> [Excerpt provided]:
There are basically two parts to the above quotation, each of which are worth contemplation alone and in relation to one another.

In any spiritual pursuit, it’s very important to understand first and foremost that most people are honestly doing the best they can with the inner resources at their disposal. When we understand this fact about others, it becomes much easier to go easy on them as they make mistakes on a daily basis. We can begin to sympathize, perhaps excusing the person who is rude to us in line at the coffee shop by thinking, “He’s probably had a bad day.”

> [The problem]:
Extend the passage on sympathizing with others, picking up right after its final sentence. The data that comes next is separate from the passage on sympathizing with others.

> [Record excerpts]:
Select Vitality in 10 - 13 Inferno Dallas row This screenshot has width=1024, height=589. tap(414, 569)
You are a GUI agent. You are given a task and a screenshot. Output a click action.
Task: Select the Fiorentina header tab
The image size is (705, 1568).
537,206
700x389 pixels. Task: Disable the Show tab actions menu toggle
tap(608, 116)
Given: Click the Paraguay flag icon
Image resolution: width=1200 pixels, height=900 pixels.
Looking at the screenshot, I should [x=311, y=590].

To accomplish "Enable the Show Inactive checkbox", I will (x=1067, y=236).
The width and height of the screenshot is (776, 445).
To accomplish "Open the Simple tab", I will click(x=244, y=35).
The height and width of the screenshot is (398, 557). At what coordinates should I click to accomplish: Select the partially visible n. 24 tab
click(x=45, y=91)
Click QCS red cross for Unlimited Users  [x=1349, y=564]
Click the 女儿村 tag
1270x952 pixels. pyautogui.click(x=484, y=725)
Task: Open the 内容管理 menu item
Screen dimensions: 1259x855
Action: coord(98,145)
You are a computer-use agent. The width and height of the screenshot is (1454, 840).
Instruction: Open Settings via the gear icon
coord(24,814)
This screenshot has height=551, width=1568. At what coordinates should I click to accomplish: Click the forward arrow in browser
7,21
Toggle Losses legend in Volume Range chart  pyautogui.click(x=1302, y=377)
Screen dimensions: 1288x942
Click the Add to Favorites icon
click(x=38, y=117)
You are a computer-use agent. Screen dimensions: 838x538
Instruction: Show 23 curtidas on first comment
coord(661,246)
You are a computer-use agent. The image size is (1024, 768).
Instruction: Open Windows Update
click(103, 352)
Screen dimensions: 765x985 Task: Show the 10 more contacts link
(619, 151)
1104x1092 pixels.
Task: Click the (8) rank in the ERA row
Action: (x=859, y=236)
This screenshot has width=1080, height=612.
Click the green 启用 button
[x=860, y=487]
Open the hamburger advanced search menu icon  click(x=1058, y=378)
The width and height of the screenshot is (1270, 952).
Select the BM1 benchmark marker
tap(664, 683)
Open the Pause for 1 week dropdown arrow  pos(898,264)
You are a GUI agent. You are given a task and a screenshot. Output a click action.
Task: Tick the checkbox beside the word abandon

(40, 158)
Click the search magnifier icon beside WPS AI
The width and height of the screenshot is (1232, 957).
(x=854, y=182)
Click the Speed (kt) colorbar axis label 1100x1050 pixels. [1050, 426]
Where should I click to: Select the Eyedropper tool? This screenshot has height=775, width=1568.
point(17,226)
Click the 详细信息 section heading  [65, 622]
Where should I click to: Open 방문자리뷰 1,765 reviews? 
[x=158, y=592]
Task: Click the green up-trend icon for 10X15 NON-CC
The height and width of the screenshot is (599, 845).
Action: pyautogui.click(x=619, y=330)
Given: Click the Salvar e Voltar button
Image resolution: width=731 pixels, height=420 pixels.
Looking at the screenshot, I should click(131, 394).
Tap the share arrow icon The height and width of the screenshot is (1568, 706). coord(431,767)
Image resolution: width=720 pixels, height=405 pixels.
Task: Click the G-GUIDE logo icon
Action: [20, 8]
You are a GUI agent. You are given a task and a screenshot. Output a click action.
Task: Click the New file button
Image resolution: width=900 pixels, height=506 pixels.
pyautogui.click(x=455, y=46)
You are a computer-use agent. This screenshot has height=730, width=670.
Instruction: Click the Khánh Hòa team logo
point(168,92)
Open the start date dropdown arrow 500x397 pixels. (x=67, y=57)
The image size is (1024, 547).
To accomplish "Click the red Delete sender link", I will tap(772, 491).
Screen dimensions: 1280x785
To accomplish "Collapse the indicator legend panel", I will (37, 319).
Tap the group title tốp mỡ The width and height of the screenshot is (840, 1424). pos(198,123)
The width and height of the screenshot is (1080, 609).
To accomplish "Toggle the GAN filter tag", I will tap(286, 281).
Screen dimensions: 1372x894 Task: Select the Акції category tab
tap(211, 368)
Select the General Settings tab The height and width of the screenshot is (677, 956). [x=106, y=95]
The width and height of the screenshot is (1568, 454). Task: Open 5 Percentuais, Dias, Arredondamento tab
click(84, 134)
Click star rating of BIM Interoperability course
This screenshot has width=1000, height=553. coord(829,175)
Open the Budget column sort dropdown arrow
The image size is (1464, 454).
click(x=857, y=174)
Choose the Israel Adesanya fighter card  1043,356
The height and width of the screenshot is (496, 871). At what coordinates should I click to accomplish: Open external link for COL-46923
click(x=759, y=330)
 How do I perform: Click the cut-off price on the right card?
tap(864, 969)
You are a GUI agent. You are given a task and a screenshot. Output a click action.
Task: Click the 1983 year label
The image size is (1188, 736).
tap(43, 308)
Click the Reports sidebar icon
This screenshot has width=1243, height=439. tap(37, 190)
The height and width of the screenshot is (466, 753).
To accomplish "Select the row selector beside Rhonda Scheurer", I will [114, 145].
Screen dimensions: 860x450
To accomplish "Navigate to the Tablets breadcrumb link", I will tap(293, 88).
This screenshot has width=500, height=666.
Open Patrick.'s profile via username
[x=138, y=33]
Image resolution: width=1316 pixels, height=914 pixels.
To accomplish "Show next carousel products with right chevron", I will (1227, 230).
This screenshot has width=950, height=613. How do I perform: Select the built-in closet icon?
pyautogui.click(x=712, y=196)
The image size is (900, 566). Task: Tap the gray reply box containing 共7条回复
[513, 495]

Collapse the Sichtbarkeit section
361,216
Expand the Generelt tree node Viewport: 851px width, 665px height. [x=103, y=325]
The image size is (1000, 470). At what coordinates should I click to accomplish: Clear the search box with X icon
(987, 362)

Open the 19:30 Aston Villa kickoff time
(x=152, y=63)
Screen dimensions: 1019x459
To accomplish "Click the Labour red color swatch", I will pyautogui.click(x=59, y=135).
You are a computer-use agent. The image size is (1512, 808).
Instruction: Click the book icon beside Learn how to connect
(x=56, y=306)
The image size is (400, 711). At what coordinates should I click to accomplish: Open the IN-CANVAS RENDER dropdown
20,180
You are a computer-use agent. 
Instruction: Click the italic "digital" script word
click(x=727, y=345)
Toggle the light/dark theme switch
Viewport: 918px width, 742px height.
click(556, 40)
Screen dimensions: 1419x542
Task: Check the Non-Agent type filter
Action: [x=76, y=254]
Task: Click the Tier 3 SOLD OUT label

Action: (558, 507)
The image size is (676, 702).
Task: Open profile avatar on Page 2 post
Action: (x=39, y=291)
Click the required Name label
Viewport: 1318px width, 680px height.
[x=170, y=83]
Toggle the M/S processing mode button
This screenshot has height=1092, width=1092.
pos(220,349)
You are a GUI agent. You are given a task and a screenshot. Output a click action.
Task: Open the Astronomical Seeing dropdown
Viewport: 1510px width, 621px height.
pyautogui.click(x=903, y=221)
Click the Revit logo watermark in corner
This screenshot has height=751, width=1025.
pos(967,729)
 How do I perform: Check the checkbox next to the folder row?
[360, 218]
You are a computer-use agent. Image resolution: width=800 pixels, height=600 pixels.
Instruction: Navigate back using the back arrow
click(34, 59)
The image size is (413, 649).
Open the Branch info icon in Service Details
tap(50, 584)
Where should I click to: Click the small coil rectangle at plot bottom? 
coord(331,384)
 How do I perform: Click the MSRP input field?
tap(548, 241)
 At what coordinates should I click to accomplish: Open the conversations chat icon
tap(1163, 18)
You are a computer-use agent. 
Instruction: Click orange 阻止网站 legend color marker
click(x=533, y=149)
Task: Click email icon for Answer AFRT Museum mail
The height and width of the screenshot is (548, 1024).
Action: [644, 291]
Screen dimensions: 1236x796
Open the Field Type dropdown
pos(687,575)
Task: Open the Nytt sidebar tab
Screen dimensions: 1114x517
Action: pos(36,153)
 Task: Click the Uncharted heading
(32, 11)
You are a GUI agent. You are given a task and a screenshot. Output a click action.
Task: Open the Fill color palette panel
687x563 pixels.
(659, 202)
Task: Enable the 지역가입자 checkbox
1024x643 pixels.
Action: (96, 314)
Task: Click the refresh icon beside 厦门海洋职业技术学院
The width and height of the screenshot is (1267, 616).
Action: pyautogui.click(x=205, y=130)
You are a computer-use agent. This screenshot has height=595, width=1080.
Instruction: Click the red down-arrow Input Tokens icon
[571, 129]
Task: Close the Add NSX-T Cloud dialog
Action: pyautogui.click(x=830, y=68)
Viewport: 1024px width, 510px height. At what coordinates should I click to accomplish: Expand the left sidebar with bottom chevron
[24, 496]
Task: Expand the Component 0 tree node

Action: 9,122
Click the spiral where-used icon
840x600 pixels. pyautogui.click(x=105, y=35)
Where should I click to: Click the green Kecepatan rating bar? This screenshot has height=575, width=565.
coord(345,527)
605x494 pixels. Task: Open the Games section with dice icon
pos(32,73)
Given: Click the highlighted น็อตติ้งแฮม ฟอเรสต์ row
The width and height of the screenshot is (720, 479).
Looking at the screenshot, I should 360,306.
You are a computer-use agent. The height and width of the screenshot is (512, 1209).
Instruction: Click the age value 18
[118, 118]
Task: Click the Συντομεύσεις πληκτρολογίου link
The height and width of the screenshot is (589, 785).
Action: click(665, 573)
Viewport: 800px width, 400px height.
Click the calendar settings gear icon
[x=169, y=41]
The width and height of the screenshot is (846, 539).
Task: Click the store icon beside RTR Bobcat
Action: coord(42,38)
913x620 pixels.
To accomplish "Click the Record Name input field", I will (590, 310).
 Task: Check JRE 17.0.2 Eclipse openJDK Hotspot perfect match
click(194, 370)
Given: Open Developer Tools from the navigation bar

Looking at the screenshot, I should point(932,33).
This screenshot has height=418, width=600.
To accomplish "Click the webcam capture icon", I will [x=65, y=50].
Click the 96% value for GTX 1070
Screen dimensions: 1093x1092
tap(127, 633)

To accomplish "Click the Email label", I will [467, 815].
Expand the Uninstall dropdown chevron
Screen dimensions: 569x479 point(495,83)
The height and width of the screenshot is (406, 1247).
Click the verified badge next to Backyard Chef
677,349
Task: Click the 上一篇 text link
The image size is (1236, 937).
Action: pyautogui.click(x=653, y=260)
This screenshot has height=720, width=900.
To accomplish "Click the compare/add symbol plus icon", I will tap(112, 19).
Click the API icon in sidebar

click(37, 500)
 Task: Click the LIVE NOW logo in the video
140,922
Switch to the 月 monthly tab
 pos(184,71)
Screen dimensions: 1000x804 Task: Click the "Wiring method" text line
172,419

> [Exercise answer]:
It is interesting that, unlike most self-help books of our day, Franz Bardon did not extend the same courtesy to the student him or herself. Bardon insisted in multiple places throughout his books that the Hermetic was to hold him or herself to a different standard. This is not because Hermetic practitioners are better than anybody else, but because we must early on teach ourselves the important lessons of humility and discipline. Humility because we truly are not better than our fellow men and women, and discipline because we require structures and systems to accomplish anything. If we do not develop a daily routine of spirtual practice, and if we do not hold ourselves to it despite everything else in our lives, we will always risk haulting our ascent and backsliding.

We must always remember to be patient with ourselves as we grow, often taking two steps forward and one step backward, but there is never an adequate excuse for allowing ourselves to faulter in our efforts.